Danny López Soto (1944 – August 16, 2011) was a legislator in Puerto Rico.

Born in Utuado in 1944 to Pablo López and Mariana Soto. His family moved to the Villa Palmeras neighborhood of San Juan in 1950.  After studying high school at Luis Llorens Torres and República de Perú High Schools, he obtained his undergraduate and law degrees from the University of Puerto Rico School of Law.  He married Merilyn Pujals in the mid-1960s.

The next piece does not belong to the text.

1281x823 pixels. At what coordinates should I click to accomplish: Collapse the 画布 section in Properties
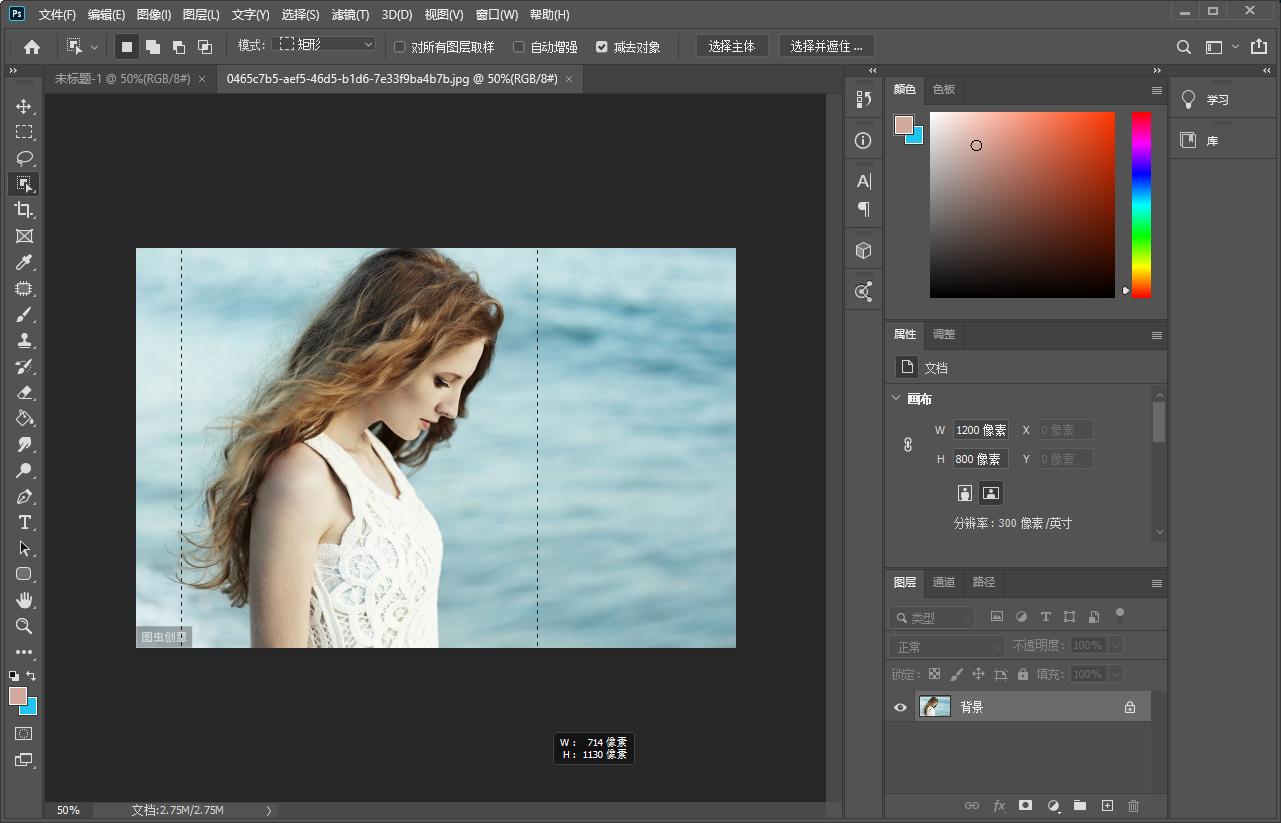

A pro-statehood activist since an early age, in the 1960s he rebelled against the leadership of Statehood Republican Party of Puerto Rico president Miguel A. García Méndez and, in 1967, helped found the New Progressive Party or New Party for Progress (NPP), which would win the governorship and control of the Puerto Rico House of Representatives in 1968.  He served as a member of that legislative body from 1969 to 1976.  From 1977 to 1984 he served as a member of the Senate of Puerto Rico from 1977 to 1984.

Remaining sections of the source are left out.